◆ What to do ◆
Locate the line containing "Click the Автоматичний торг label" in the material below. Copy that line and all following lines through the end exactly, omitting any pictures.

--- START ---

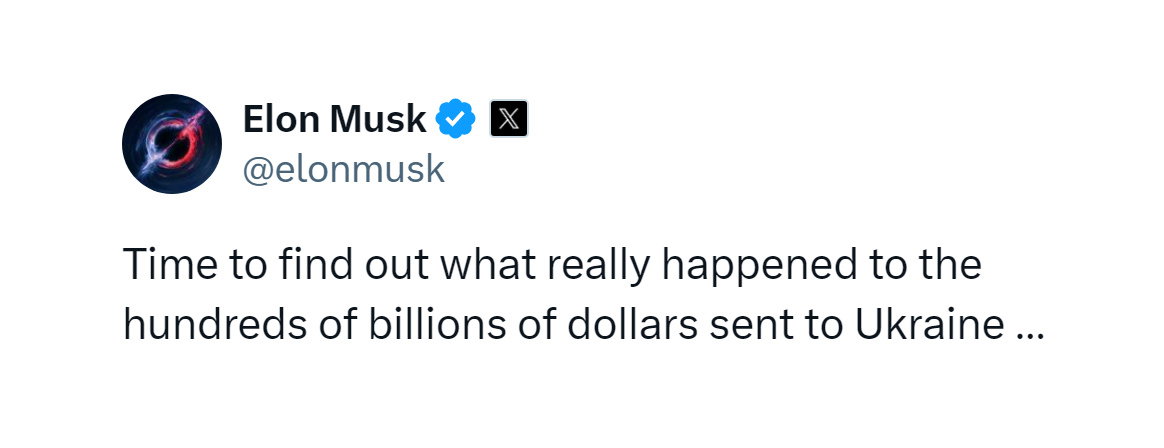Click the black X affiliation badge
The image size is (1164, 448).
pos(509,120)
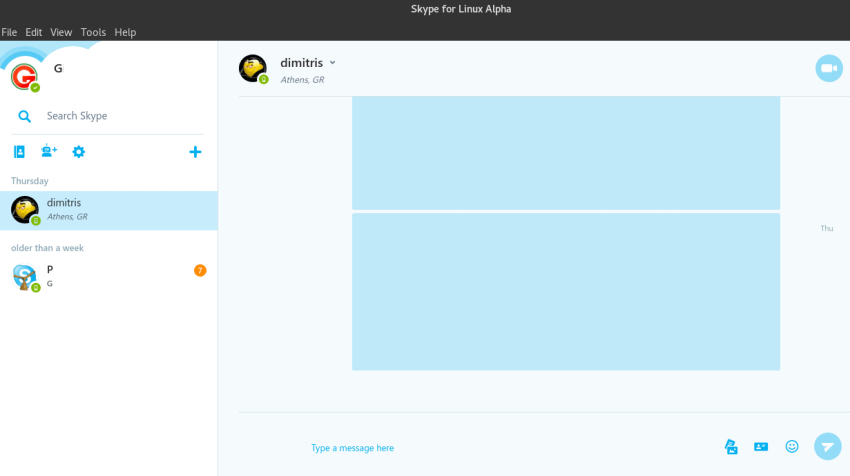The width and height of the screenshot is (850, 476).
Task: Click own profile avatar with status badge
Action: [x=24, y=76]
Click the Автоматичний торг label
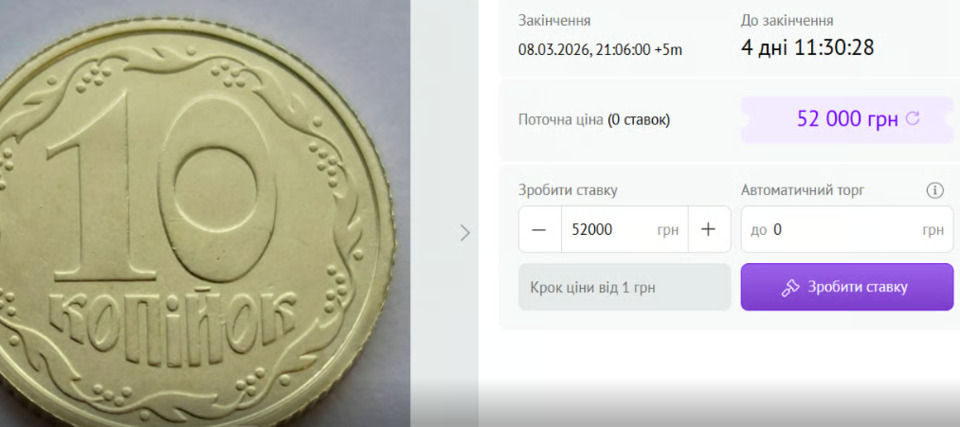 pyautogui.click(x=803, y=191)
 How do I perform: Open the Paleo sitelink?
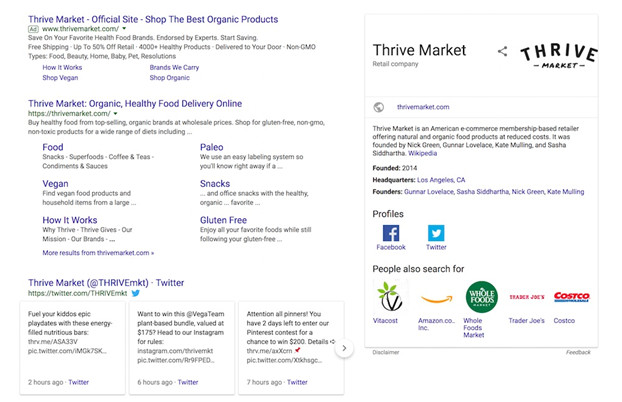[211, 147]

--- END ---

◆ Written answer ◆
Click the Автоматичний торг label
 pyautogui.click(x=803, y=191)
 How do I perform: Open the Paleo sitelink?
[211, 147]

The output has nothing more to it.